The Rev. Dan Schatz was that little boy - the one curled up and asleep at the concert while his parents moved to the music.
The songs were traditional folk, and the music was often spare and lyrics simply put. Once, when Schatz was 8, they were delivered by folk music icon and iconoclast Bruce "Utah" Phillips.
He sang about hobos riding the rails, and rolling hills in West Virginia. What was background music for an 8-year-old has fueled, nearly three decades later, a Grammy-nominated CD coproduced by Schatz.
The West Chester minister helped produce Singing Through the Hard Times: A Tribute to Utah Phillips. The disc is nominated for best traditional folk album in the American Roots category of the 52d annual Grammy Awards.
"What drew me to his music was the incredible poetry," said Schatz, 37, minister at the BuxMont Unitarian Universalist Fellowship in Warrington. "He lifted up people who were forgotten and told their stories."
Schatz, a songwriter and singer who performs at folk festivals, coproduced the CD with fellow musicians Jacqui and Kendall Morse, who live in Maine.
The two-disc compilation of 39 Phillips songs was performed by musicians including Pete Seeger, Ani DiFranco, Emmylou Harris, and Tom Paxton.
Also on the CD are local musicians Elizabeth LaPrelle of Ardmore and well-known singer, guitarist, and harmonica player Saul Broudy of Fox Chase.
Broudy toured with Phillips in the early 1970s, playing harmonica, and later wrote his doctoral dissertation in folklore on one of Phillips' famous stories and songs, "Moose Turd Pie."
"It was a very exciting time for me, and I saw that one could actually make a living at being a folksinger, and that's what I do today," said Broudy, 67.
The project began in February 2008, to raise money for Phillips, who was suffering from heart disease and could no longer tour. Schatz and the Morses meet annually at an informal musicians gathering and jam session in Maine, and Schatz threw out the idea.
The minister, who has a master's degree from Harvard Divinity School, had kept a tape recording of the concert he attended with his parents as an 8-year-old.
Schatz and the Morses began asking fellow musicians to contribute a song to the project. Before long, musicians who heard about the effort began calling them, asking to take part.
DiFranco, who had collaborated with Phillips, offered to release the project on her Righteous Babe Records.
The outpouring is a testament to Phillips' influence on folk music, Schatz said.
Several months after the project began, Phillips, 73, died.
"My dad always said that folk music was like a river," said Brendan Phillips, 32, Utah Phillips' son and a performer on the CD. "You give to it, and that gives you the right to take from it what you will. He was always casting songs down the river, and other musicians picked them up."
Utah Phillips wrote hundreds of songs, rode the rails living a hobo's life, and served with the Army in Korea. He once ran for the U.S. Senate on the Peace and Freedom Party ticket, and he helped found a homeless shelter and peace center.

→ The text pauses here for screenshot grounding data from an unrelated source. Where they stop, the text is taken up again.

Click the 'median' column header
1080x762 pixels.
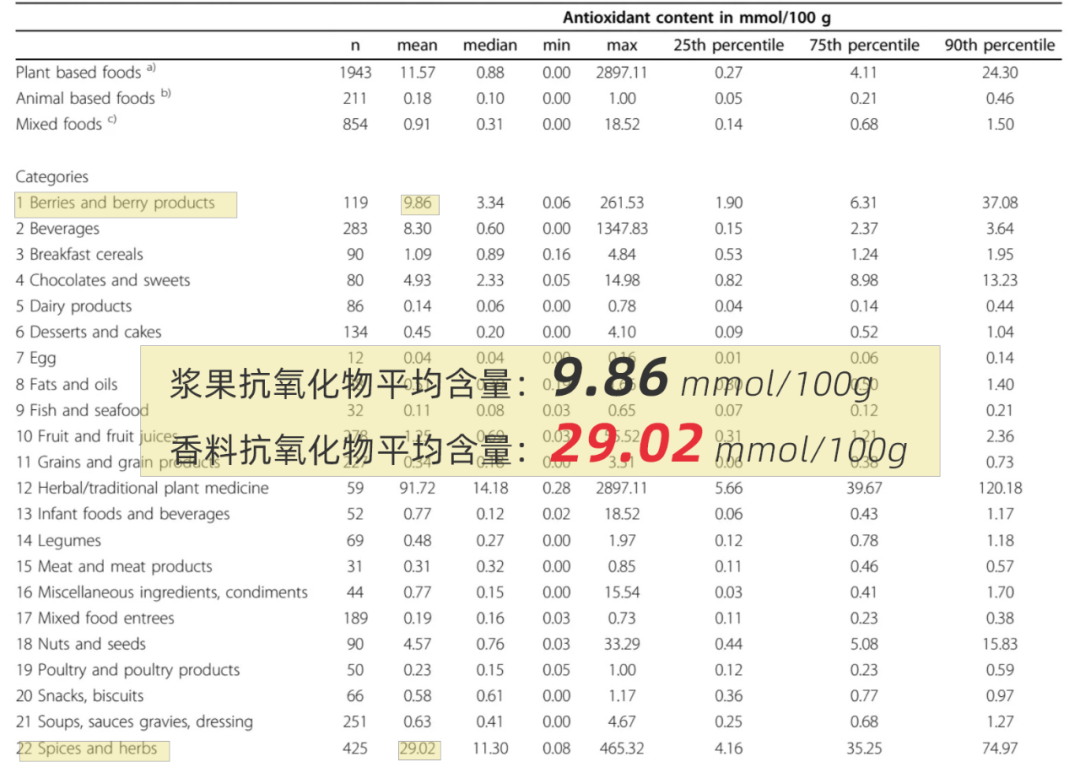coord(490,45)
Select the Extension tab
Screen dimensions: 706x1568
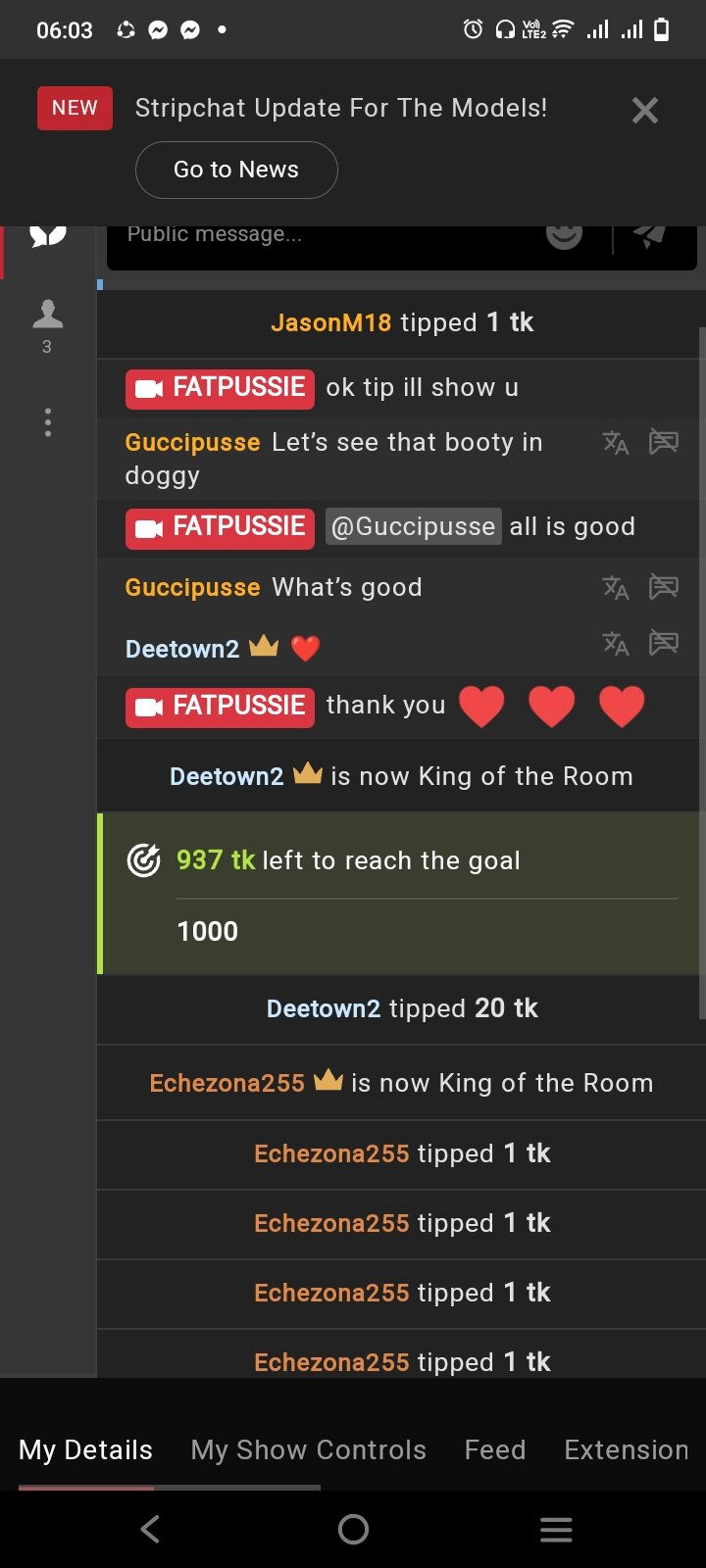(x=627, y=1450)
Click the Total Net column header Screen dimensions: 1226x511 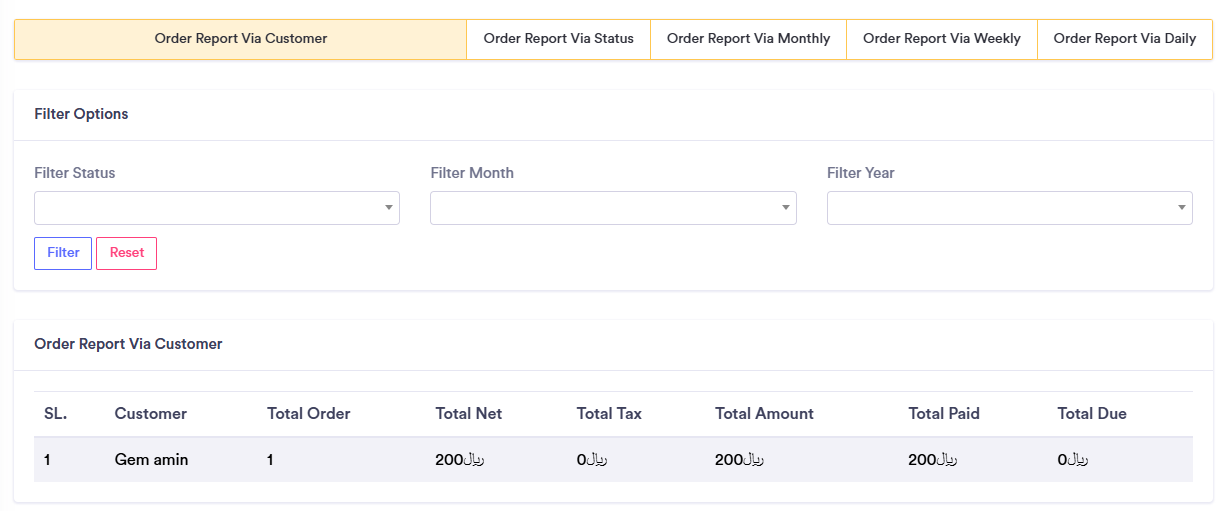468,414
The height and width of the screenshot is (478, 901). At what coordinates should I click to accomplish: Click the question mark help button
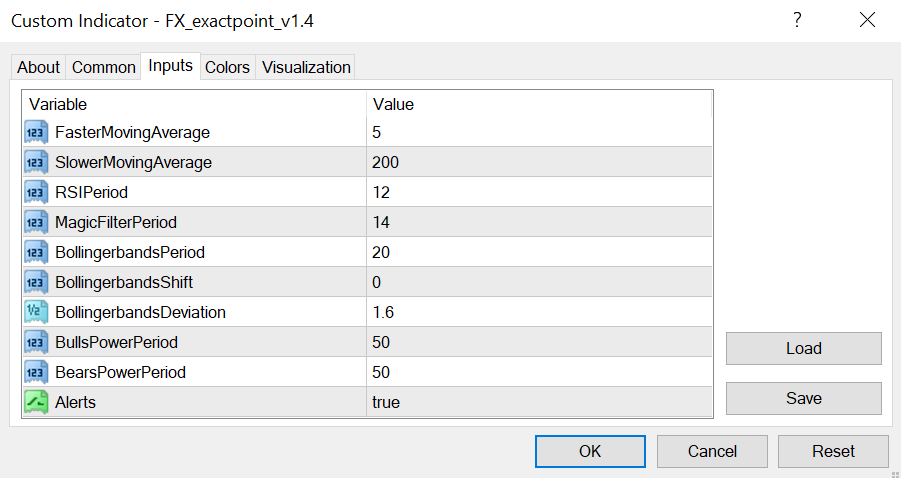(797, 20)
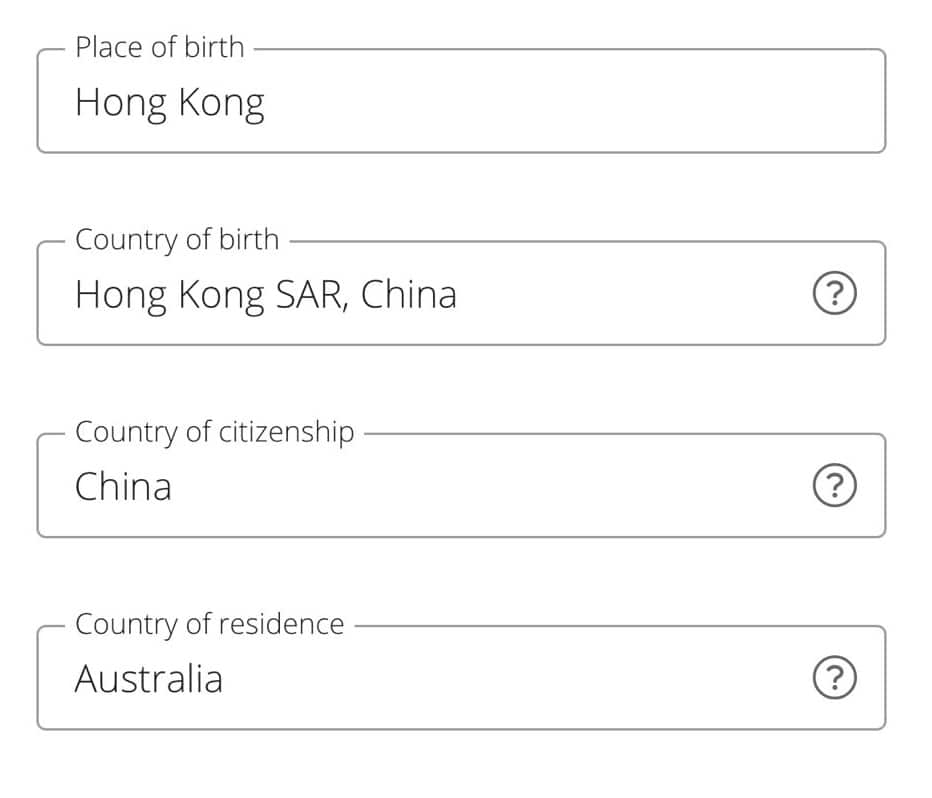The image size is (932, 798).
Task: Show Country of residence help tooltip
Action: (x=836, y=679)
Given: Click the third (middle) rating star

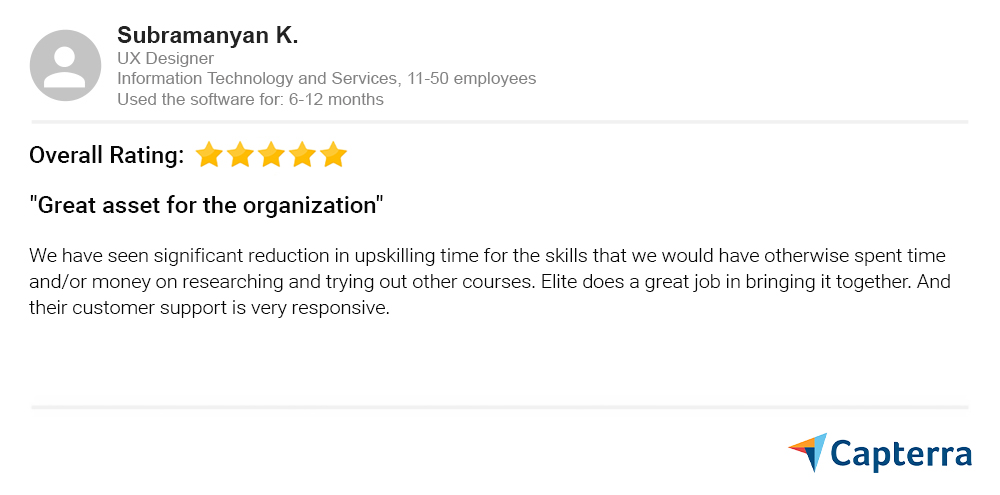Looking at the screenshot, I should pos(271,155).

As coproducer of the tribute CD, Schatz helped shepherd the project - organizing song selection, cajoling artists to send in their tracks, and helping with music production.

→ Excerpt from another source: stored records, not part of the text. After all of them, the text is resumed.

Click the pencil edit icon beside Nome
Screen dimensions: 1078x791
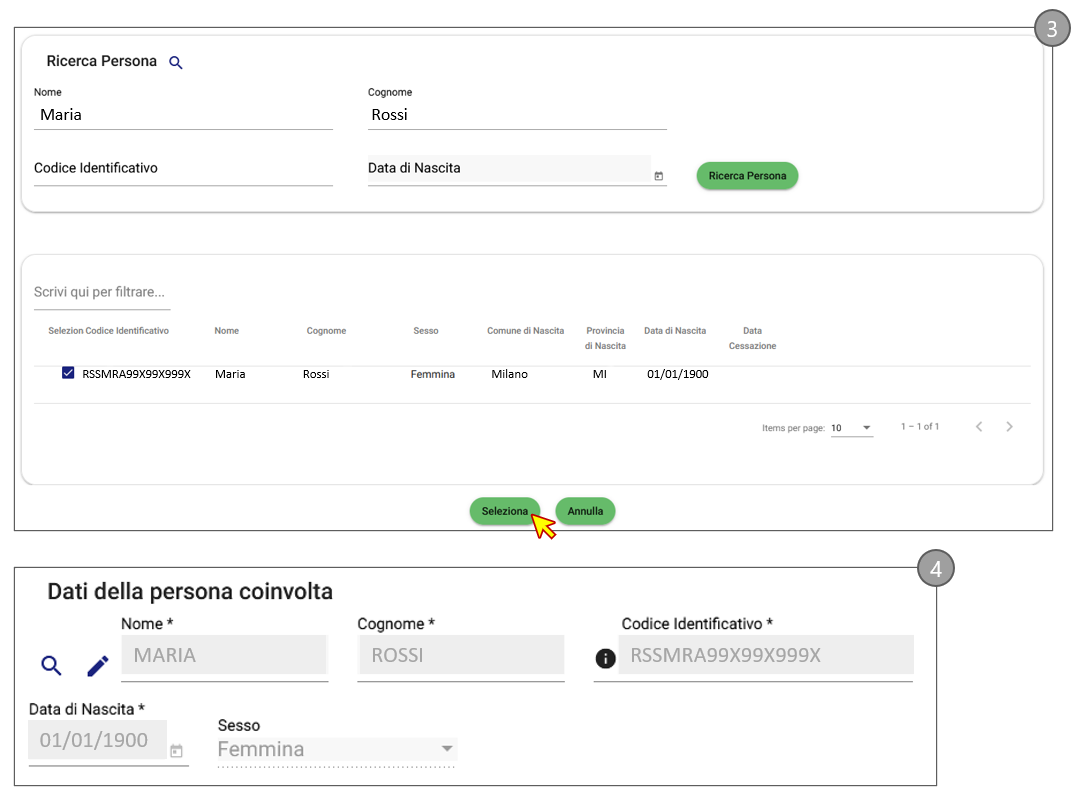point(97,665)
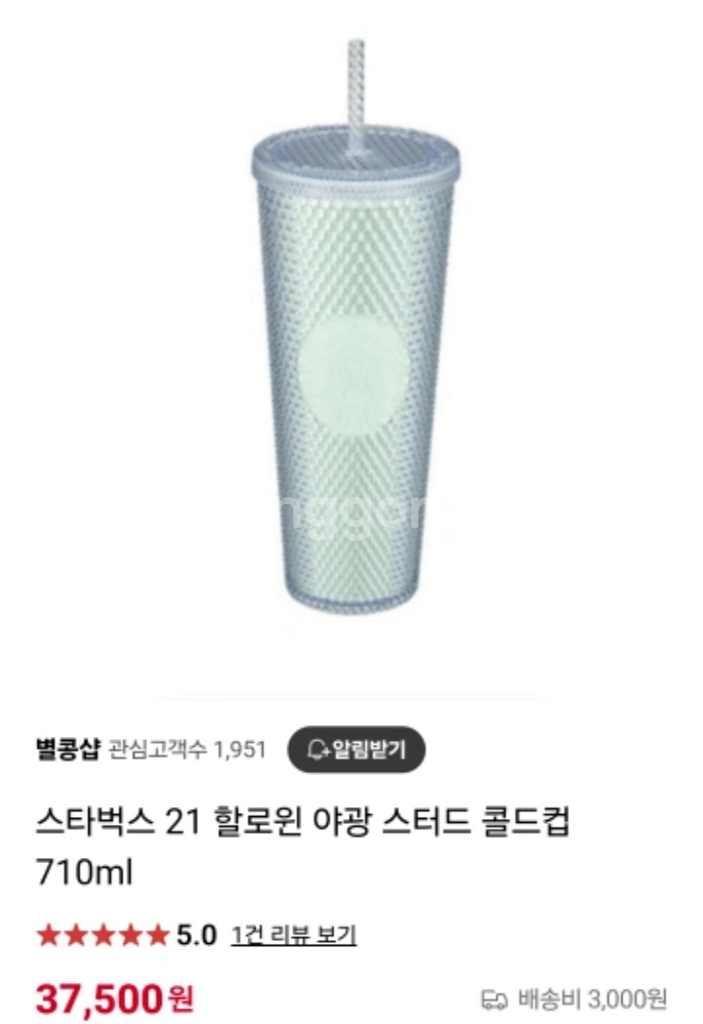Click the 37,500원 price
Viewport: 703px width, 1024px height.
pos(115,999)
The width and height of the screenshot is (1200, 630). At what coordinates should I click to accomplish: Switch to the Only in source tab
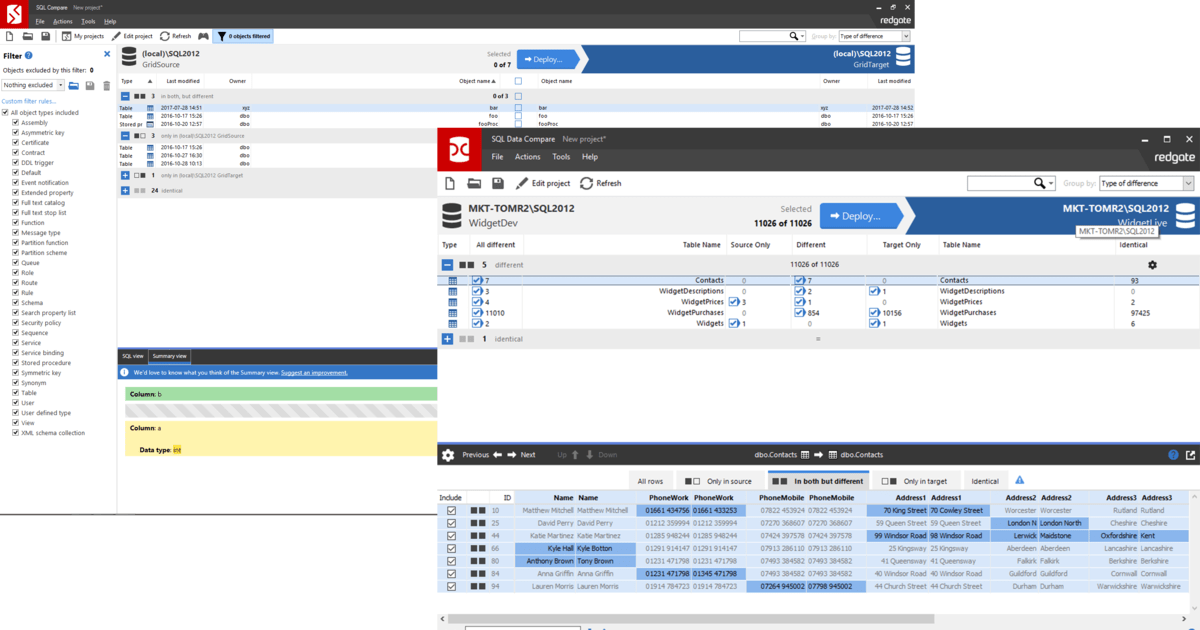(x=715, y=481)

His roots as the son of two fans of traditional music fostered his love of the folk genre. Schatz's mother and brother sing, and his father plays banjo.
Schatz even transferred from Earlham College in Indiana to the University of Texas at Austin to try his hand in the town's famed music scene. He eventually found a calling in the Unitarian Universalist denomination, which he says has a lot in common with folk music.
"We are a religion where people are finding their own spiritual path; nobody is telling you what to believe," Schatz said of a religious tradition that he shared with Phillips. "In folk music, nobody tells you what to play - you're making music for the love of music and creating your own meaning."
Schatz, who plays six instruments and has recorded three albums, sings the second verse on the CD's opening track of Phillips' previously unrecorded "Singing Through the Hard Times." He also sings "Queen of the Rails."
Competition in the Grammy category is stiff, Schatz said. The CD is competing against the venerable Loudon Wainwright III.
LaPrelle says they have as good a shot as any.
"This is an amazing project," said LaPrelle, 22, who specializes in Appalachian ballads, and whose knowledge of Phillips was limited before Schatz asked her to participate. "I was so excited to learn what a huge influence he had on so many people who are doing folk now."
Schatz, the Morses, and Brendan Phillips plan to attend the big show Jan. 31 at the Staples Center in Los Angeles. Their award category will be presented at the preshow before the 8 p.m. broadcast.
A few weeks before he died, Phillips called Schatz to thank him for helping to produce the recording.
"I think it meant a lot to him to know his music would continue," Schatz said, "and in some ways, he had become part of folk tradition."